Summary: SISSA researchers describe their findings about how the Foxg1 gene is involved in the development and differentiation of neurons and glial cells from stem cells.
Source: SISSA (The International School for Advanced Studies)
A new study by SISSA identifies the gene which regulates the production ratio of neurons and support cells during cerebral cortex development
Our brain comprises 85 billion nerve cells and just as many so-called glial cells, which work in close contact with the former to guarantee their proper function. All originate from brain stem cells. But what decides when and how many of them become neurons or glial cells? A new study led by the Laboratory of Cerebral Cortex Development of SISSA has shown how the Foxg1 gene, already involved in numerous processes of cerebral development and in rare disorders like Rett and West syndromes, plays a fundamental role in piloting the differentiation of stem cells, guaranteeing that neurons and glial cells are produced in the right quantity and at the right moment. The work, published in Cerebral Cortex and conducted in collaboration with the University of Cambridge and the IRCCS Burlo Garofolo, opens new roads to understanding and treating incurable genetic diseases.
Cortico-cerebral development is a very complex process and remains largely mysterious. Stem cells give life to neurons, then to glial cells, starting with the astrocytes, which are essential for nourishing nerve cells and modulating their activity. In human beings, this occurs after the fourth month of pregnancy, when the production of nerve cells tends to finish and that of astrocytes begin to increase. In rodents, this shift takes place immediately after birth.
Up to now, it had not been clear what coordinated this transition, but SISSA researchers have shown that the Foxg1 gene, already known for its involvement in other development processes and in some rare diseases, regulates stem cell differentiation behavior like a true “conductor”. They observed that the level of expression of this gene declines naturally, a short time before astrocyte production begins. Then the researchers modulated the expression of this gene, both in vitro and in vivo, and observed that an increase in this expression slows down the passage from production of neurons to astrocytes; on the other hand, a decrease in the expression facilitates it. They also confirmed that very similar phenomena occur in human stem cells. Finally, the scholars also investigated the mechanisms through which this phenomenon articulates itself and identified two types of processes. On one side, Foxg1 regulates the expression of four master genes implicated in the choice between production of neurons and that of astrocytes; on the other, it modulates the function of several molecular machines (gene batteries) involved in the execution of the astrocyte differentiation program.
“It is a very important result, both scientifically and methodologically speaking,” comments Antonello Mallamaci, director of the Laboratory of Cortical Development of SISSA and study leader. “The role of Foxg1 in this transition process and its involvement in disorders such as the variants of the Rett and West syndrome suggests that some of the anomalies typical of these syndromes are generated by an alteration of the time scale with which the astroglial cells are generated and opens the way to possible gene therapies.”
“Furthermore” adds Mallamaci, “the combination of in vitro and in vivo study and the comparison with the results obtained in human stem cells has proven to be a winning approach to study highly preserved development processes.

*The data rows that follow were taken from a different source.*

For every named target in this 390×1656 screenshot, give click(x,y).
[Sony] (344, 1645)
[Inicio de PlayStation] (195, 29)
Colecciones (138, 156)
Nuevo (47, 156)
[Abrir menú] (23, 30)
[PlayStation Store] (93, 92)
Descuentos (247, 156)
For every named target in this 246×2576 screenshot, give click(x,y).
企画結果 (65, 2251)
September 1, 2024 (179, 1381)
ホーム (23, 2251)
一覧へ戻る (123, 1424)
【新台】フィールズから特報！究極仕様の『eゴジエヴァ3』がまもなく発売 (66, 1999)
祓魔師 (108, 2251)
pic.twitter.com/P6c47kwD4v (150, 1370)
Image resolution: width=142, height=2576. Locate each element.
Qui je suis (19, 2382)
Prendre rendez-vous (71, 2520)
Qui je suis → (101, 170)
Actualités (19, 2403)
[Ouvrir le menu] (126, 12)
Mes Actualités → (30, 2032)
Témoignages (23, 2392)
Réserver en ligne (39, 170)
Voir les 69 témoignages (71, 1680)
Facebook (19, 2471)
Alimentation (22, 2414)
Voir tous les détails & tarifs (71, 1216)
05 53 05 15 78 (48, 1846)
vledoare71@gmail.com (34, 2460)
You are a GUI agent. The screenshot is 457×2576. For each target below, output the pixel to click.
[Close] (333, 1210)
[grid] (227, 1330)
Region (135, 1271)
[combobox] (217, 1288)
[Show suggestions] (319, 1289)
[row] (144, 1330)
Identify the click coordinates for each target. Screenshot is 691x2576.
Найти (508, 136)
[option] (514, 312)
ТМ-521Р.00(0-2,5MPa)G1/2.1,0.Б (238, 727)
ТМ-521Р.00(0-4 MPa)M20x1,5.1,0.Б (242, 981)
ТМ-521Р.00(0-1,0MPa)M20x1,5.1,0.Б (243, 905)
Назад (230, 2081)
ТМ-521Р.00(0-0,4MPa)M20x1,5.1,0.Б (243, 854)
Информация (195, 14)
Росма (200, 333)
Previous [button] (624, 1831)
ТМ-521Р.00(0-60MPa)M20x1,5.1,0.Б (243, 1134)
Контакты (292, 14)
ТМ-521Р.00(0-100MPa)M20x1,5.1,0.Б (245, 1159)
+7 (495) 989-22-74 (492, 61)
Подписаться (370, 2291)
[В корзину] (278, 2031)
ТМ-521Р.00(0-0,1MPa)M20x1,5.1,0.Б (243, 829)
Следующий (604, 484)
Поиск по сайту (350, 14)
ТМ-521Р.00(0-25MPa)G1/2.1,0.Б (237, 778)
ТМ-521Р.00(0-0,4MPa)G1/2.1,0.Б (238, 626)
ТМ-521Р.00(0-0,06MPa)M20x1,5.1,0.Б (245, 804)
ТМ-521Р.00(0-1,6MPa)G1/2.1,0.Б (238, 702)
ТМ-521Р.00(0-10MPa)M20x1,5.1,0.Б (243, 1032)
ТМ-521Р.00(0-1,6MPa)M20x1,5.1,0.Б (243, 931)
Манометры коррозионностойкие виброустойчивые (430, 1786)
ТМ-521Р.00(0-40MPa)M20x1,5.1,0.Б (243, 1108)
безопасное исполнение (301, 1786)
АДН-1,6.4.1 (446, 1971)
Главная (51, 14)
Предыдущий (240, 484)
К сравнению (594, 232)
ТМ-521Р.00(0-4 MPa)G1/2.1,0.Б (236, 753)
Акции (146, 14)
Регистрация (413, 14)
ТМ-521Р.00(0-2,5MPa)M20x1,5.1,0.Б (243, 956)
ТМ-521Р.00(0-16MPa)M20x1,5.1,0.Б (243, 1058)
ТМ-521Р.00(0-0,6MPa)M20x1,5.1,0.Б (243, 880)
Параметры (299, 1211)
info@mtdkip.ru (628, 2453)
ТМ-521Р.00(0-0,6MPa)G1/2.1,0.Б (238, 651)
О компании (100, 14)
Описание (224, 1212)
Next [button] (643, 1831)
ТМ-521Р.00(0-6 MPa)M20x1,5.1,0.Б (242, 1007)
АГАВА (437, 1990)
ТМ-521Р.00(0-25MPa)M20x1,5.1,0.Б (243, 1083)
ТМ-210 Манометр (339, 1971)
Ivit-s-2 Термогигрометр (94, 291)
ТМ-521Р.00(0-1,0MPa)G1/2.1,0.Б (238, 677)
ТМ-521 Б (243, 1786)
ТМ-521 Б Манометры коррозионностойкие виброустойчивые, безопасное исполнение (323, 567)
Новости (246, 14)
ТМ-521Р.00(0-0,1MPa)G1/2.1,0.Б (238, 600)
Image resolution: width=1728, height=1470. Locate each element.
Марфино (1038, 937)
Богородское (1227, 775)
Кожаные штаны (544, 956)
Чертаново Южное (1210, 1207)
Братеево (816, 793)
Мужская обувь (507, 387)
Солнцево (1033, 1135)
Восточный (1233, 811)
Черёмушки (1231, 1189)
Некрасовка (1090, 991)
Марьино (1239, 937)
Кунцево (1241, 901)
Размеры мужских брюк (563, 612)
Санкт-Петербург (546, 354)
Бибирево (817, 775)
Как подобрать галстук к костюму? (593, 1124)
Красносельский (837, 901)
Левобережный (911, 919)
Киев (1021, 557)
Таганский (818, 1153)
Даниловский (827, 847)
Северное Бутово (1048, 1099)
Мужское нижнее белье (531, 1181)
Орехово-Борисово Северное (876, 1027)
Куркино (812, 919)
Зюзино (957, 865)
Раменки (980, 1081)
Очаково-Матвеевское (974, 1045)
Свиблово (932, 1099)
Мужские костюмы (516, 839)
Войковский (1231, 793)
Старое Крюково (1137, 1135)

This approach can certainly be used in the future to answer new questions.”
Foxg1 Antagonizes Neocortical Stem Cell Progression to Astrogenesis
Neocortical astrogenesis follows neuronogenesis and precedes oligogenesis. Among key factors dictating its temporal articulation, there are progression rates of pallial stem cells (SCs) towards astroglial lineages as well as activation rates of astrocyte differentiation programs in response to extrinsic gliogenic cues. In this study, we showed that high Foxg1 SC expression antagonizes astrocyte generation, while stimulating SC self-renewal and committing SCs to neuronogenesis. We found that mechanisms underlying this activity are mainly cell autonomous and highly pleiotropic. They include a concerted downregulation of 4 key effectors channeling neural SCs to astroglial fates, as well as defective activation of core molecular machineries implementing astroglial differentiation programs. Next, we found that SC Foxg1 levels specifically decline during the neuronogenic-to-gliogenic transition, pointing to a pivotal Foxg1 role in temporal modulation of astrogenesis. Finally, we showed that Foxg1 inhibits astrogenesis from human neocortical precursors, suggesting that this is an evolutionarily ancient trait.